She then deadpans: “But it’s a tough sell, so I said it’s about sisters.”

 

Aisling Bea in This Way Up

The face you make when you know it’s not coffee in your travel mug.


But this isn’t another slice of Bleak TV. The show, which begins with Aine leaving rehab, was originally titled Happy AF. Aisling continues: “What I wanted to do was start broken and then someone choosing life, and the dailyness and relentlessness of getting better and getting to a place of wanting to live. I think maybe that’s a bit more true to life.”

 

This Way Up feels more real than most comedies. In many ways it’s informed by the recent spate of brilliant female-fronted comedies dealing in the margins where comedy had previously not ventured – Fleabag, Back To Life and, of course, Derry Girls, set during The Troubles in 1990s Northern Ireland.

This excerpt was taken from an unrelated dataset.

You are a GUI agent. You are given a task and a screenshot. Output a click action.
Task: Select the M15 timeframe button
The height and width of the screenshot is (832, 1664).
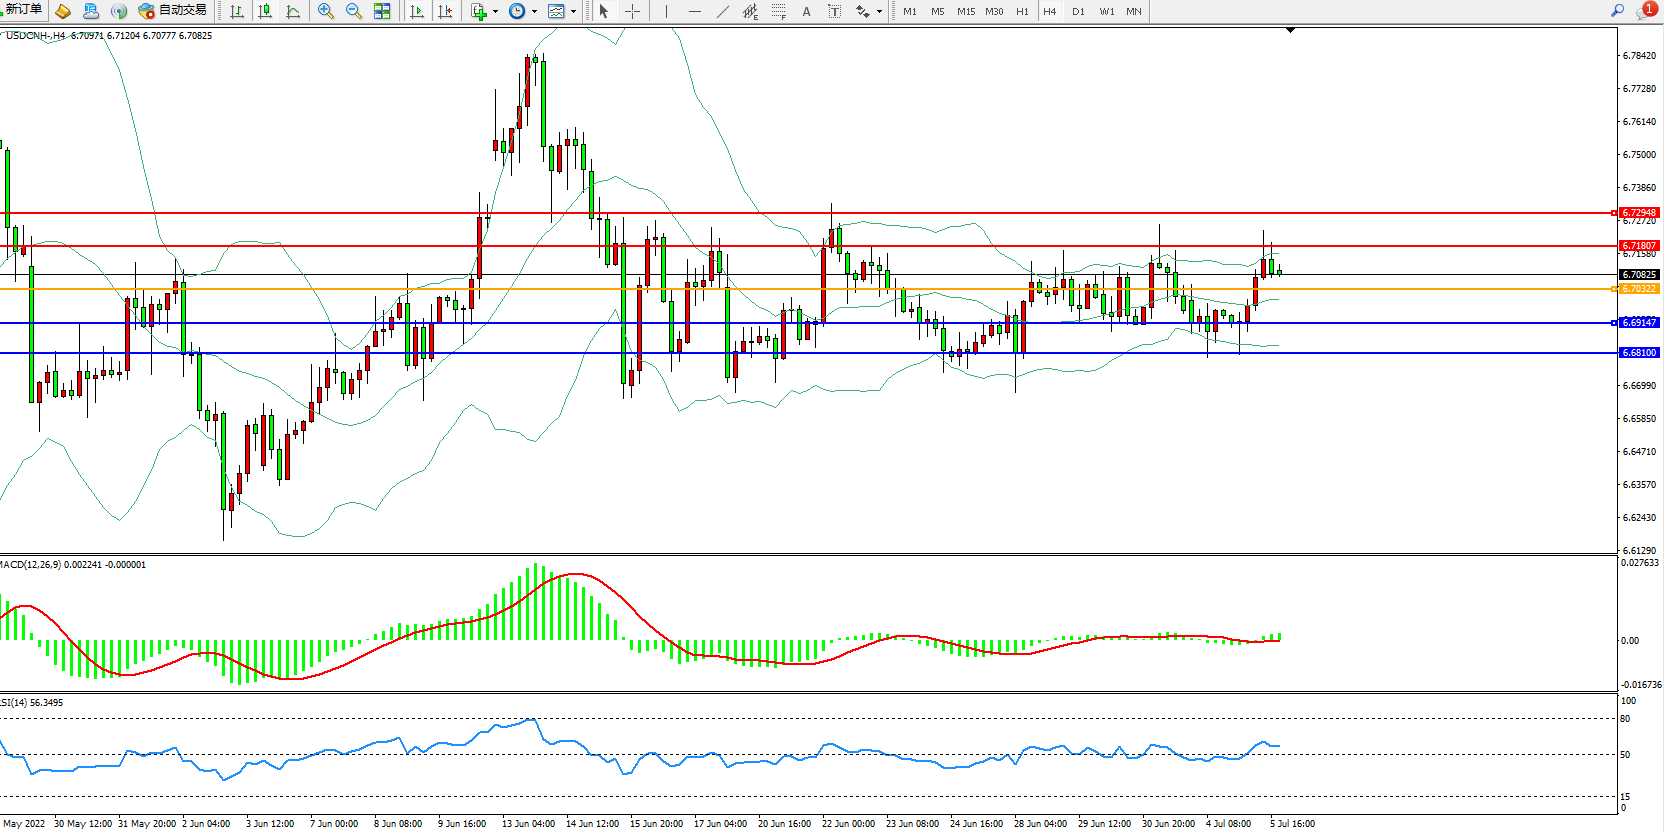click(965, 12)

Yet, it stands alone as an absolute original.

 

Or to put it Aisling’s way: “We wanted to avoid it being New Girl with depression!”

 

When is This Way Up on TV and how can I watch it?

This Way Up starts Thursday 8 August at 10pm on Channel 4/HD (CH 104/141).

 

Who else is in it?

Aasif Mandvi (The Daily Show) plays Shona’s boyfriend Vish, Tobias Menzies (The Crown) is Richard, father to one of Aine’s students, and Indira Varma (Game Of Thrones) is Shona’s colleague and confidante Charlotte.